Blacktop Wasteland(43)



“I got a deal. $7,000. He even threw in a set of rims.”

“And you don’t think broke-ass Ronnie Sessions throwing around money ain’t gonna attract some attention?”

Ronnie rolled his eyes. “Bug, will you get that six-foot-long stick out ya ass? We did it! The cops ain’t releasing any information cuz they ain’t got no information. They chasing their fucking tails. So, relax.”

Ronnie leaned over and grabbed two cereal boxes out of the passenger’s seat. He handed them to Beauregard.

“Go buy yourself something nice. Take your wife over to Barrett’s. Go have some nice quiet married people’s sex at the Omni Hotel.”

“Don’t talk about my wife, Ronnie.”

“Hey, I ain’t mean no harm. I’m just saying Captain Crunch and Toucan Sam are holding $80,000 that belongs to you. Enjoy that shit.”

“$87,133.33. It’s supposed to be $87,133.33.”

“It is, Bug. Jesus, I was just talking.”

Beauregard put the two boxes in the back seat.

“Hey, man, maybe down the road we can talk about working together again. We make a good team. I can get somebody to replace Quan. I know how you feel about him. To be honest—”

Beauregard cut him off. “No. We done. And keep my name out ya mouth, Ronnie.” He wound the window up and started the Duster. He hit the gas and tore out of the lot. The sky began to cry as he passed the water tower and turned onto Naibor Street. As he merged onto the interstate a sign to his left thanked him for visiting Carytown, Va. He turned on the radio and settled in for the two-hour ride back to Red Hill County. Felt like the bear crushing his heart began to relax a bit. No one had seen him in the store. Only Ronnie, Reggie and Quan knew he had driven for the job. If his name ever came up, he knew who he had to go see.

And who would have to disappear.



* * *



Ronnie passed a box truck on his way down 64. He had Jenny’s cut in the back seat and an overnight bag in the trunk. He didn’t know about Bug, but he planned on partying like Tony Montana all weekend. Ronnie steered around a ramshackle SUV while taking a sip from a pint of Jack Daniel’s. He put the bottle back in the cup holder and popped in an Elvis CD. The King’s deep baritone rumbled through the speakers.

“That’s what I’m talking about,” Ronnie said. He took another sip.

Bug was giving him a hard time, but he had a point. The Sessionses were not known for their immense wealth. People would start talking if he spent too much money around town. Good thing he didn’t plan on being in town much longer. He realized he had meant what he had said to Jenny. They were going to leave the coal mines and cornfields and crab pots of Virginia behind. He was going to go somewhere and spend his days drinking pi?a coladas and his nights getting his dick sucked by Jenny until the cash ran out or it was time to trade up.
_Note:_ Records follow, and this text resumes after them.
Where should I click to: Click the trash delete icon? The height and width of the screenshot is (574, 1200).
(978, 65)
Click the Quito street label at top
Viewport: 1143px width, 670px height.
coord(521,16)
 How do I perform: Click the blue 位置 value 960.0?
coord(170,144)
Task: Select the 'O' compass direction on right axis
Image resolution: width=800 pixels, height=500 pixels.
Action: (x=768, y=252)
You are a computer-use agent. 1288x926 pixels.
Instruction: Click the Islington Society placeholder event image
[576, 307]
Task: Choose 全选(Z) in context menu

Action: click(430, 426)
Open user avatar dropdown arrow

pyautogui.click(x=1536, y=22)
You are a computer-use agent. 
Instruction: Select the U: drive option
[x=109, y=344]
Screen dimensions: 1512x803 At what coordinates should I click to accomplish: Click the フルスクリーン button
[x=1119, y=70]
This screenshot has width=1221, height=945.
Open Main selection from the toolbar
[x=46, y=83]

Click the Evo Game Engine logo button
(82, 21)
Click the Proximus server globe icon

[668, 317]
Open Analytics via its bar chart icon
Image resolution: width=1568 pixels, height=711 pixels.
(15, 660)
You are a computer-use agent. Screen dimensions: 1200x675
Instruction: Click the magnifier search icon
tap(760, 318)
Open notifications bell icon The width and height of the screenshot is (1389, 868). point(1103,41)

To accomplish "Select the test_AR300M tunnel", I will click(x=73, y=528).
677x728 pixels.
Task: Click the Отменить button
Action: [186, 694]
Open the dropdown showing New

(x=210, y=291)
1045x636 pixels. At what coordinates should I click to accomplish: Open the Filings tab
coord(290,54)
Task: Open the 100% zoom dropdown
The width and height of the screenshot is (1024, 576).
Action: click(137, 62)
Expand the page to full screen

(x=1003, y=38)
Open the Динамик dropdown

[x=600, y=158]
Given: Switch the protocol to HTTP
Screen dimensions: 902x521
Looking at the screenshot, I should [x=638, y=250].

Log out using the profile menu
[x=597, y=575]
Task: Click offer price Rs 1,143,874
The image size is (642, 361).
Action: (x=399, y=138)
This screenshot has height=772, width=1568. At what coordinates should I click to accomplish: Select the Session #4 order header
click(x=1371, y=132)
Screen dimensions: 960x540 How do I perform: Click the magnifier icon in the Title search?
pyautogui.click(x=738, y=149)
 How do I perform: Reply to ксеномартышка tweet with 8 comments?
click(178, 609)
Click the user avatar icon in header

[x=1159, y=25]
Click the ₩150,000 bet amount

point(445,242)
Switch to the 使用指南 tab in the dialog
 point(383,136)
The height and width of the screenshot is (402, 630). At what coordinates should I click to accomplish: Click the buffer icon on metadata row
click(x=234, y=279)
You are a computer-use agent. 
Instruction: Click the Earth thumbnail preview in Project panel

He didn’t understand why Bug couldn’t take one minute to celebrate. True, he had held out on him and Quan a little, but they were still rolling in enough dough to make it rain in strip clubs for the next three years. That black motherfucker wasn’t even grateful Ronnie had let him in on the deal.

He put the bottle in the cup holder and pulled out his new smartphone.

“Call Jenny,” he said into the phone. He had picked it up the same day he got the car. The hands-free feature was like science fiction. Fuck a flying car.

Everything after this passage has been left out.